Work instructions => Repeat exactly, and only, the lines from the one containing "The width and height of the screenshot is (542, 414)." through the last line of the data below.

Stored dataset items:
________________

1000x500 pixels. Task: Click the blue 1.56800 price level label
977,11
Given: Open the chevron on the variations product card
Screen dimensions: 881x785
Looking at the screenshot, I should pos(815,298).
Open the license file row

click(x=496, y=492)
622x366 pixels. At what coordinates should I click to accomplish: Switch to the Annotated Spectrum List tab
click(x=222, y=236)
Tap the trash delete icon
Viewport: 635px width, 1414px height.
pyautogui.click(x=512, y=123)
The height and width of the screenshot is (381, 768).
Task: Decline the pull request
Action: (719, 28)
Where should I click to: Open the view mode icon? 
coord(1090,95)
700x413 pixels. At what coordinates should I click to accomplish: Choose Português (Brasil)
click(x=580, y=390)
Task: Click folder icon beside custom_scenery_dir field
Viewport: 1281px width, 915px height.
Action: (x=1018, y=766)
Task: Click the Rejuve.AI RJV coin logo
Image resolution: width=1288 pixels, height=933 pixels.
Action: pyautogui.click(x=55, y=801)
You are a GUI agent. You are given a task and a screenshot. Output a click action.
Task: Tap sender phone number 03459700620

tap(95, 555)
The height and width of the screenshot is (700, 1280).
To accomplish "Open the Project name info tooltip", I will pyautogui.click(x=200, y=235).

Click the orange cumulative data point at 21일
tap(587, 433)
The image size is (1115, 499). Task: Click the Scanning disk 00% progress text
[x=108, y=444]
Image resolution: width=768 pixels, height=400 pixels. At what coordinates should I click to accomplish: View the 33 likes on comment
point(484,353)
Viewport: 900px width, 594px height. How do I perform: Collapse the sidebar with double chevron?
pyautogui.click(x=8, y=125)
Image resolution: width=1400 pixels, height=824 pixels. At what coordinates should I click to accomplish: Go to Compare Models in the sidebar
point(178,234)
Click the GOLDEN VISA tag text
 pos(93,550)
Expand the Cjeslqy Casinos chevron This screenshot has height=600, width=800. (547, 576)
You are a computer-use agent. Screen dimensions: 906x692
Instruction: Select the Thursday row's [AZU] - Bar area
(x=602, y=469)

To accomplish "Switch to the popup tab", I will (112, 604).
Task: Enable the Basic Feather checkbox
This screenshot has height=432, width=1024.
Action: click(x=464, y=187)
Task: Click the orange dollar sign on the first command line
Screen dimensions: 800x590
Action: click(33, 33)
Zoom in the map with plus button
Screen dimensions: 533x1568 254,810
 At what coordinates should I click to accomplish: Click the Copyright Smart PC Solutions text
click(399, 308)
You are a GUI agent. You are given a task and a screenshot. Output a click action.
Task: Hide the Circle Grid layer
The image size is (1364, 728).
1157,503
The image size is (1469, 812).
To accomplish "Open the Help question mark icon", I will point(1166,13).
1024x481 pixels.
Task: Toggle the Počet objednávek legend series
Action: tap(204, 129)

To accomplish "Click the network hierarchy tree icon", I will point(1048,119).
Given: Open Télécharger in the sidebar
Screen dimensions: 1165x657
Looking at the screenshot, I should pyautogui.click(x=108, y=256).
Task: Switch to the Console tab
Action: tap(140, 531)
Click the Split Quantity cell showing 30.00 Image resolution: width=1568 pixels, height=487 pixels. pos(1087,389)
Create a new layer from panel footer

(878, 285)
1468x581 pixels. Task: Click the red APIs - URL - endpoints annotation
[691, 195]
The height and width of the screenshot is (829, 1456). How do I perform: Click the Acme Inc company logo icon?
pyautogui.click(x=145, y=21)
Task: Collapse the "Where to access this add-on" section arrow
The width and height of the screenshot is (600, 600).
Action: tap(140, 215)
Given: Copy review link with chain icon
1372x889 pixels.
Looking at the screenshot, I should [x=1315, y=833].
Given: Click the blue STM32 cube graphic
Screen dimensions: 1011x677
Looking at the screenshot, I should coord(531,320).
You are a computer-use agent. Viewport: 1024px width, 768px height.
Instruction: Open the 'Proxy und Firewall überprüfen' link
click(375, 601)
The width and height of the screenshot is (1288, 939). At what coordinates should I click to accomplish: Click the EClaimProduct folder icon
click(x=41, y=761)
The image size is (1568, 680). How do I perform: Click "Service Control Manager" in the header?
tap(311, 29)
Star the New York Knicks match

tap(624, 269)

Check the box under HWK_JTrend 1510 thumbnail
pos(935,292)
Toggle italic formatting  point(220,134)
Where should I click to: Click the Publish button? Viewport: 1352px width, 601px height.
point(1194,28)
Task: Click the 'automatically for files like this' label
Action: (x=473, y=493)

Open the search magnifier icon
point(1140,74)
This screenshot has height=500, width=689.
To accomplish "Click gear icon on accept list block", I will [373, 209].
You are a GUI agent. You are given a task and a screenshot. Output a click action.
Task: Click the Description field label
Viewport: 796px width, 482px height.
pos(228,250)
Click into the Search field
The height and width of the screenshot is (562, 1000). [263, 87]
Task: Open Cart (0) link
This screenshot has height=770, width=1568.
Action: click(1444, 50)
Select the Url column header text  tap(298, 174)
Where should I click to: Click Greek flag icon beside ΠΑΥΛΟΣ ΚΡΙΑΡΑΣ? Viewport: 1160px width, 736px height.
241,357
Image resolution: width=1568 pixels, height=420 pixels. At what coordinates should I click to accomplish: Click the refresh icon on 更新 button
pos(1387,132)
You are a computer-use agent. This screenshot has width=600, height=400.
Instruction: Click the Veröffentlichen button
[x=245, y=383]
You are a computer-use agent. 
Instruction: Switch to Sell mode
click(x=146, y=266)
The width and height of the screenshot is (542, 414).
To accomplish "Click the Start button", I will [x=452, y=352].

________________

Exercise result =>
The width and height of the screenshot is (542, 414).
To accomplish "Click the Start button", I will [x=452, y=352].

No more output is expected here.